When the levees in New Orleans broke on that ill-fated day in August, the picture of the Big Easy was changed forever; a sector rich in food processing, agriculture, fishing and fine cuisine was left to pick up the pieces from what can be considered the Armageddon of natural disasters.
The trauma came swiftly and mercilessly as Hurricane Katrina–the first of the three meteorological medusas and the sixth-strongest storm ever recorded in the Atlantic basin–ripped through the Gulf Coast.
“We’re talking multiple square miles in multiple locations of just loss,” says Jon Bell, associate professor in the department food science at Louisiana State University’s AgCenter in Baton Rouge. “It’s like a war zone. Some houses are standing, but there’s no life. There’s no electricity. There’s dead grass. It’s block after block, neighborhood after neighborhood, and it is mind boggling. It’s hard to describe and hard to understand.”
Aside from the destruction, Bell and two of his fellow LSU AgCenter colleagues are getting first-hand experience as they assist federal agencies in sifting through the rubble in painting perhaps what will be a future picture of the landfall area’s food industry with hopes of it being reminiscent of its snapshot past.
Bell, along with David Bankston, a professor in the department of the food science, and Associate Professor A. James Farr, were as positive as they were frank when discussing the impact the hurricanes had on various sectors of the food industry with Food Quality magazine.
“The primary impact is on the infrastructure not on the resources,” says Bankston, a Louisiana native.
While a fair number of food operations are now up and running, infrastructure is still the biggest piece of the puzzle. It runs the gamut, from power to telecommunications to potable water to housing to fuel docks to facilities to personnel.
“We’re so short-handed right now,” a manager at an A&P in New Orleans told Food Quality before suggesting a call should be placed to corporate offices.

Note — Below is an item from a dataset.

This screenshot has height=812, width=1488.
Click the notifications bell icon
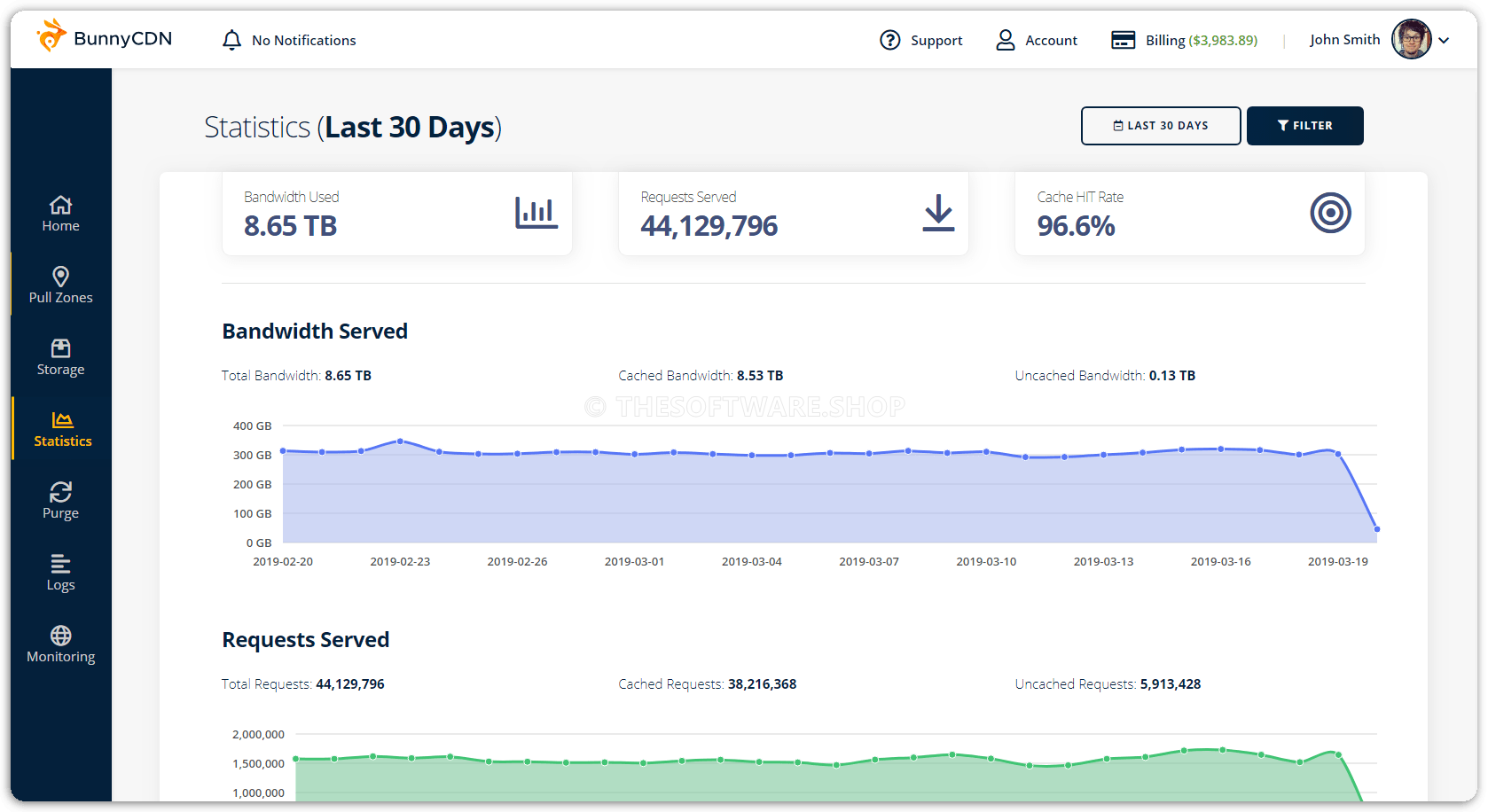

Calls to A&P’s corporate offices in Connecticut, however, were not returned.
And for an area that is hub for agriculture, ingredient supply, meat, poultry and seafood processing and distribution as well as chemical plants and refineries, the lack of infrastructure can hinder any and all efforts to rebuild.
“When we say it hit the infrastructure, we also mean that the New Orleans area supplied a lot of ingredients and spices to the southeast,” says Farr. “Restaurants have had to find new suppliers and that has caused problems with menus, restaurants, processors. It has had a ripple effect throughout. We lost a big market. We lost the labor, too. Unskilled laborers are in high demand for any place north of the flood zone. This situation is still an ongoing book we’re trying to read.”
U.S. Rep. Richard Baker, R-La., however, summed it up best. “Where once you had an operating society, now there’s nothing — no fire truck, no school, no grocery store,” he recently told The Houston Chronicle.
Retail Rehab Road
While the destruction, looting, violence and death were often the subjects of mainstream headlines, the total damages were tough to pin down and hovering at an estimated $70 billion to $130 billion.
Adding salt to an already sore landscape, hurricane insult was exacerbated by bureaucratic injury.
In early September, as military personnel rescued the displaced from rooftops and shelters burst at the seams, nearly 400,000 packaged meals landed on a tarmac at Little Rock Air Force Base and were trucked off to Louisiana. Most of the $5.3 million worth of food, however, never reached hurricane victims because of fears about mad cow disease and a long-standing ban on British beef.